Strain engineering of ion migration in LiCoO2

TL;DR

This study systematically investigates how lattice strain affects Li-ion migration in LiCoO2, revealing strain conditions that can enhance ionic diffusivity and improve battery performance.

Contribution

It provides a comprehensive strain-map for Li-ion diffusion in LiCoO2, demonstrating how tensile and compressive strains influence migration energy barriers.

Findings

Li-ion migration barriers increase with pressure.

Tensile uniaxial c-axis strain reduces migration barriers.

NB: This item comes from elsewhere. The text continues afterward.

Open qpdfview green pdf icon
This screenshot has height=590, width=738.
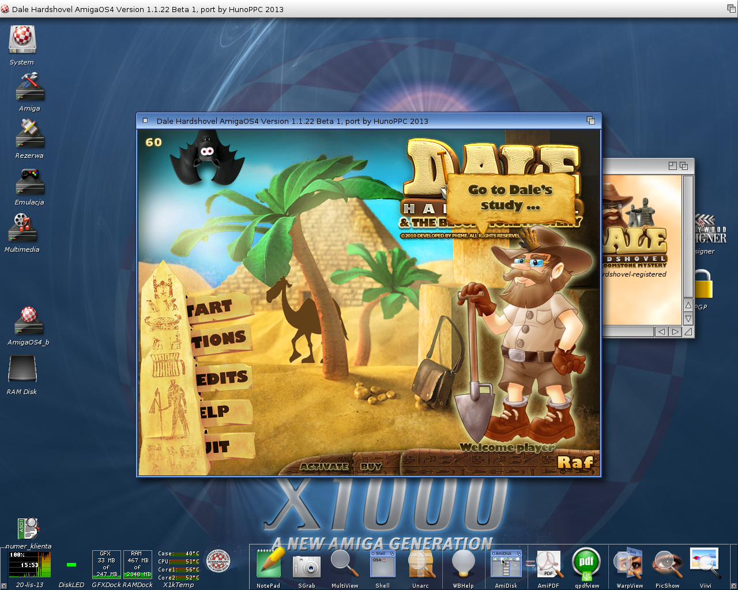click(586, 563)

In-plane compressive strain also decreases barriers.

Abstract

Strain engineering is a powerful approach for tuning various properties of functional materials. The influences of lattice strain on the Li-ion migration energy barrier of lithium-ions in layered LiCoO2 have been systemically studied using lattice dynamics simulations, analytical function and neural network method. We have identified two Li-ion migration paths, oxygen dumbbell hop (ODH), and tetrahedral site hop (TSH) with different concentrations of local defects. We found that Li-ion migration energy barriers increased with the increase of pressure for both ODH and TSH cases, while decreased significantly with applied tensile uniaxial c-axis strain for ODH and TSH cases or compressive in-plane strain for TSH case. Our work provides the complete strain-map for enhancing the diffusivity of Li-ion in LiCoO2, and therefore, indicates a new way to achieve better rate performance through strain engineering.